Simultaneously, it also means that seeing how nature designed some of these sequences may not be as helpful as you hope. On one end of the spectrum, there are some protein mRNA’s in the puzzles. Nature can’t mess with those sequences if it will affect the function of the protein it codes for in a bad way, and in those cases it’s the protein shape, not the RNA shape that is being selected for naturally, Whatever shape the RNA happens to take when its just a dumb information carrier is just serendiptous. On the other end there are viral RNA’s whose only job is just to hold a very particular shape to act as a scaffold for something else to hold on to, and in those cases the naturally occurring answers could indeed be interesting to compare to like you imagine.

I totally agree with you on protein coding mRNA, but when i wrote this i had in mind functional RNAs such as tRNA or MicroRNA where the structure gives it’s functionality.

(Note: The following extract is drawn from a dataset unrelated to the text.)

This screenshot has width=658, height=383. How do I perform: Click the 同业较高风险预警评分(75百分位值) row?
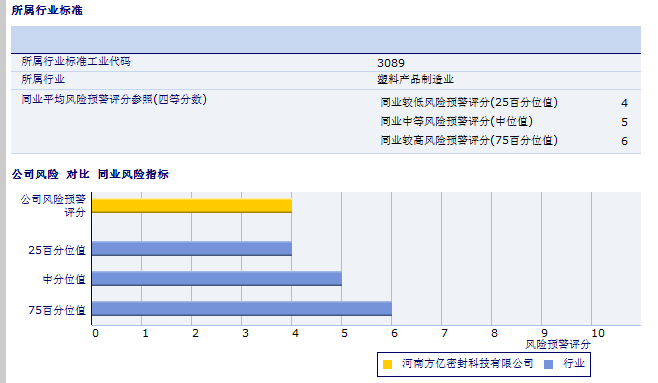(x=504, y=141)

This idea only applies for the lab, where you are struggling to design a molecule that best performs in therm of nature’s rules. Many discussions from the Lab are on theories about what it is the best metric for a lab design. Thus by trying to copy a nature structure you are faced with the same challenges nature had had to solve. At the end of a Lab challenge (after all the round) when the nature structure is revealed, you can see then what tricks nature had to pull to stabilize the structure.

I think that by using a structure that is not easy to find on the internet or by using an unpublished structure.